PageSpy is a small add-on for Internet Explorer that allows you to select any element within a webpage, select an option in the context menu, and view detailed information about both the coding behind the page and the element you selected.
I reckon this kind of tool isn’t going to appeal to your general web surfer, and if I had to specify a group that it has been designed for, it would be novice and intermediate web developers that are curious about how particular websites or page elements work.
You can view various sections according to the tags at the top of the window. An obvious inclusion is the source code of the page but PageSpy will also show the DHTML code; in other words the resulting code generated once the script has been processed by the server. You can view what cookies have come attached with the page you are viewing and add more your own if you want. Other information that is especially useful to up-coming developers can be seen under the “Forms” and “CSS” tabs. These both layout the respective elements in a very readable way and let you expand the view of each to show the source.

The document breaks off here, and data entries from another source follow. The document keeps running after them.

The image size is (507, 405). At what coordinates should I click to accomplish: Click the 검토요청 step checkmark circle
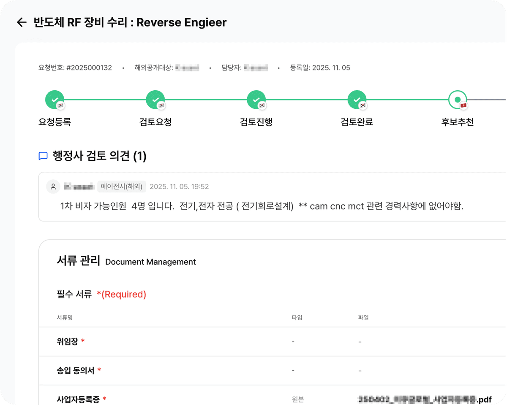[155, 100]
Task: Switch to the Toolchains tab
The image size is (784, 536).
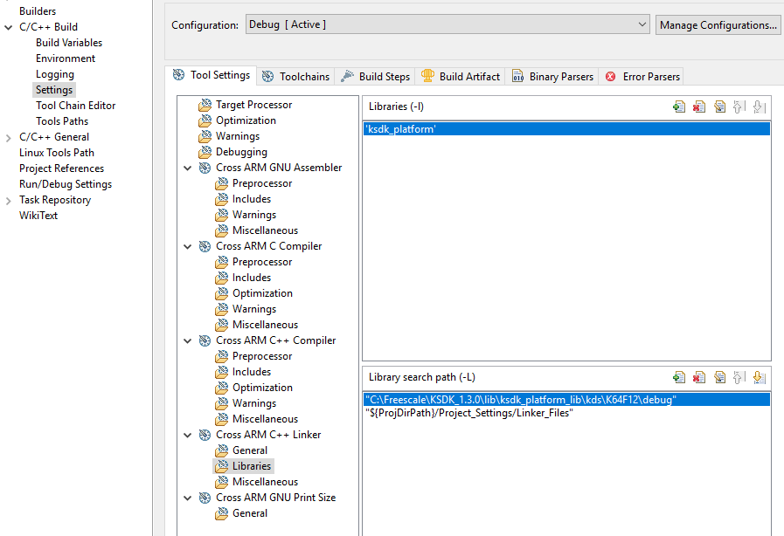Action: click(295, 77)
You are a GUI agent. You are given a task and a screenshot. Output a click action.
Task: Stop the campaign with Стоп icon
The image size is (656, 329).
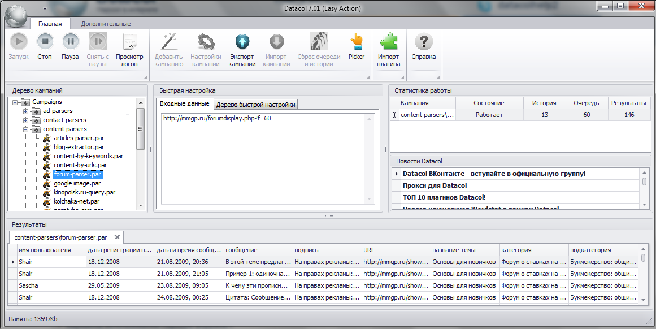tap(45, 41)
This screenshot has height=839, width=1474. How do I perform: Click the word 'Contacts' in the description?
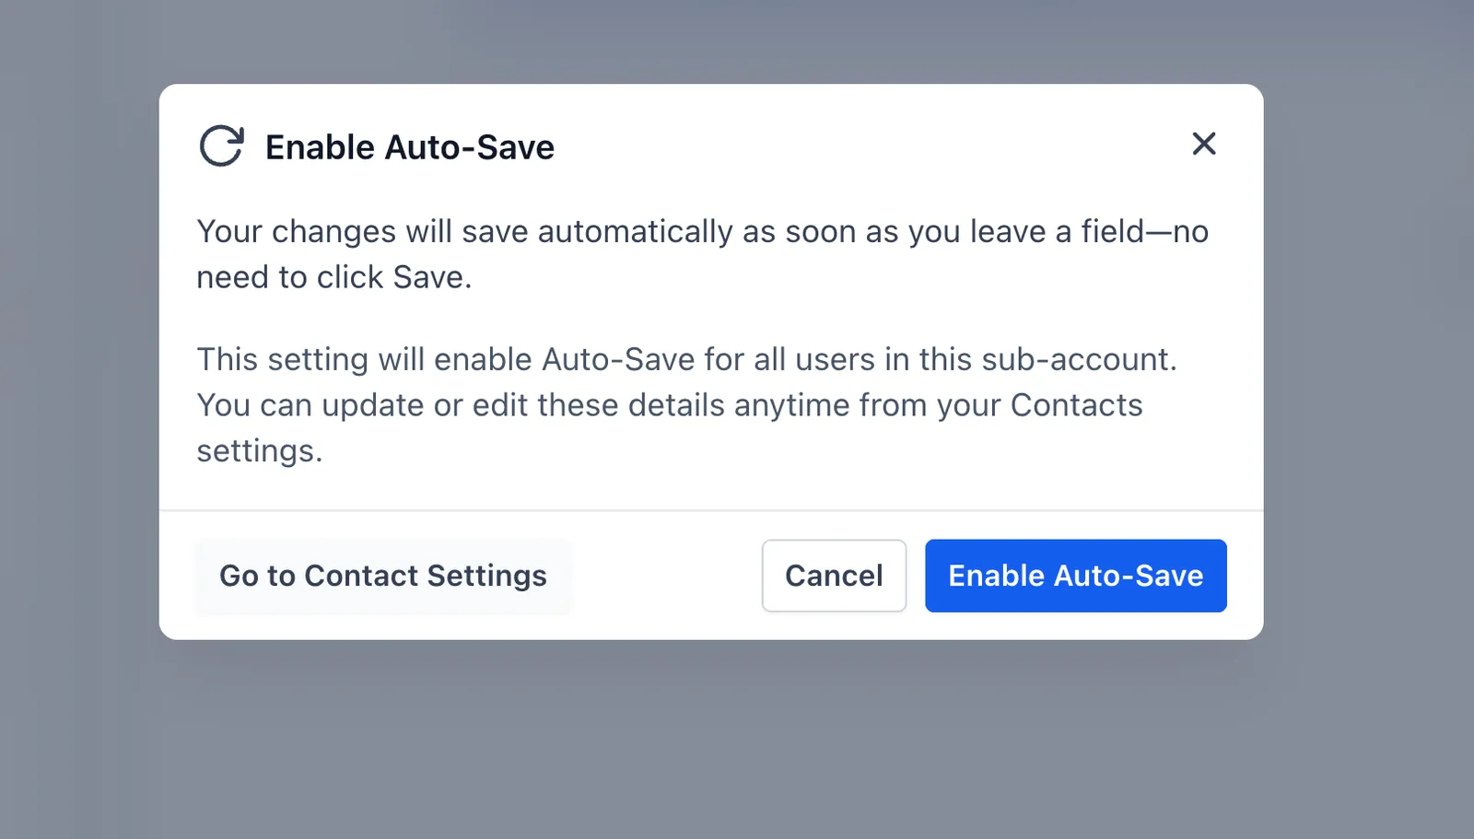click(x=1076, y=405)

The “This” tab is relevant to whatever element you selected before right clicking, and it will give you a huge list of the properties that may apply to it. Many of the properties won’t apply and will return “Null”, but knowing that it has been checked can often be just as useful.
I was very impressed by this tiny program’s capabilities. It’s both very convenient and informative, a difficult combination to find. The only qualm I have is that it is only available for Internet Explorer. A definite for anyone learning the trade of web development.